Eric Adams s'est engagé à plus de répression contre la prolifération des armes à feu, notamment illégales: il a annoncé lundi le rétablissement de patrouilles de policiers en civil, des "unités anticriminalité" rebaptisées "unités anti-armes à feu" qui avaient été supprimées en 2020 par l'ancien maire Bill de Blasio, après la mort de l'Afro-Américain George Floyd tué par un policier à Minneapolis.
The murders of Officers Jason Rivera & Wilbert Mora leave us with broken hearts, flags at half-staff, and black bands on our shields. They were great officers doing an important job — work their fellow Finest continue in their honor. Pray for them. Support them. And #NeverForget. pic.twitter.com/HCCMFDhiIo
— Commissioner Sewell (@NYPDPC) January 26, 2022
Ces agents étaient redoutés, quand Michael Bloomberg était maire (2002-2013), pour leurs fouilles controversées de jeunes Noirs et Hispaniques soupçonnés de porter des armes. Soutenant cette mesure "anti-armes à feu" et tout juste nommée par M. Adams, la cheffe du NYPD, Keechant Sewell, a promis de ne "jamais abandonner la ville" et de "toujours l'emporter" sur la criminalité.
"Système en échec"
Mais juste après la cérémonie, le maire s'est insurgé dans un communiqué contre la libération sous caution d'un "récidiviste" qui avait tiré sur des policiers dans le Bronx, "une preuve de plus que notre système est en échec" en allusion au laxisme supposé que la police reproche à la justice à New York.
Outre les attaques contre des policiers, des meurtres ont créé un vif émoi en ce début d'année. Le 14 janvier, à Harlem, une caissière portoricaine de 19 ans a été abattue par un braqueur dans un fast-food.

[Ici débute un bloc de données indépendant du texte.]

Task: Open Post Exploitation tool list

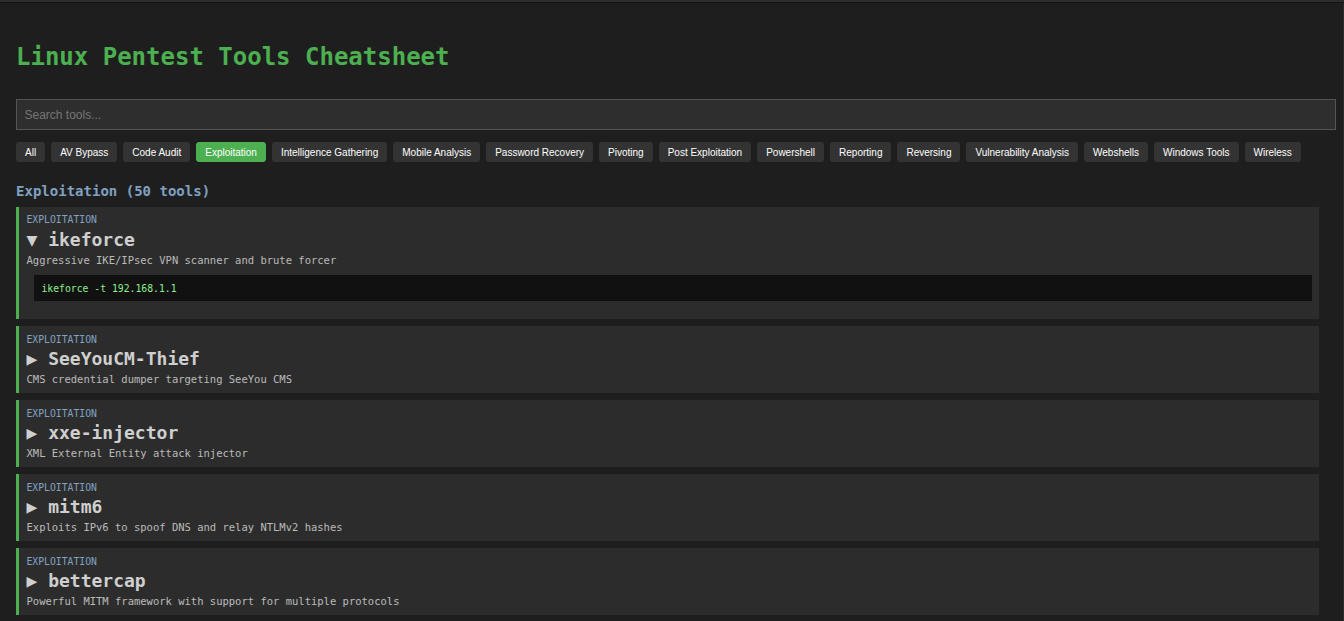Action: (704, 151)
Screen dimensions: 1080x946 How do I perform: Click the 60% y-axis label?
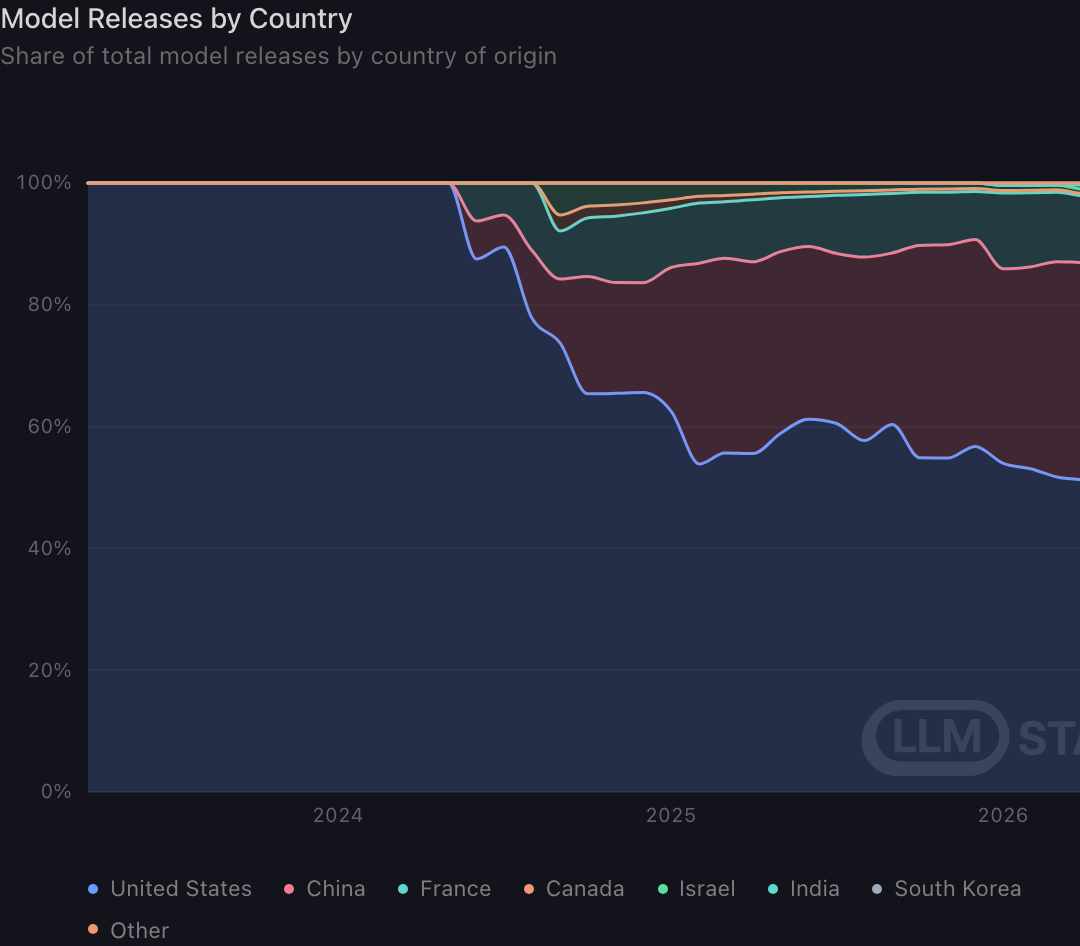coord(49,426)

Le lendemain, une femme d'origine asiatique de 40 ans était tuée par un sans-abri atteint de troubles psychiatriques qui l'a poussée sur une voie de métro au moment de l'entrée d'un train à la station Times Square.
La violence par arme à feu à New York - sans commune mesure avec ce qu'elle était il y a 30 ans - a légèrement progressé en 2021 (+4,3% par rapport à 2020, elle-même en hausse sur 2019) notamment en raison de la pandémie de Covid-19.
Signe que la ligne de fermeté de M. Adams engrange des soutiens politiques, le président Joe Biden est attendu le 3 février à New York pour parler de sa stratégie "pour lutter contre la violence par arme à feu" dans tout le pays, selon la Maison Blanche. Dans une autre grande ville américaine, Houston, trois policiers ont été blessés par balle lors d'une intervention jeudi.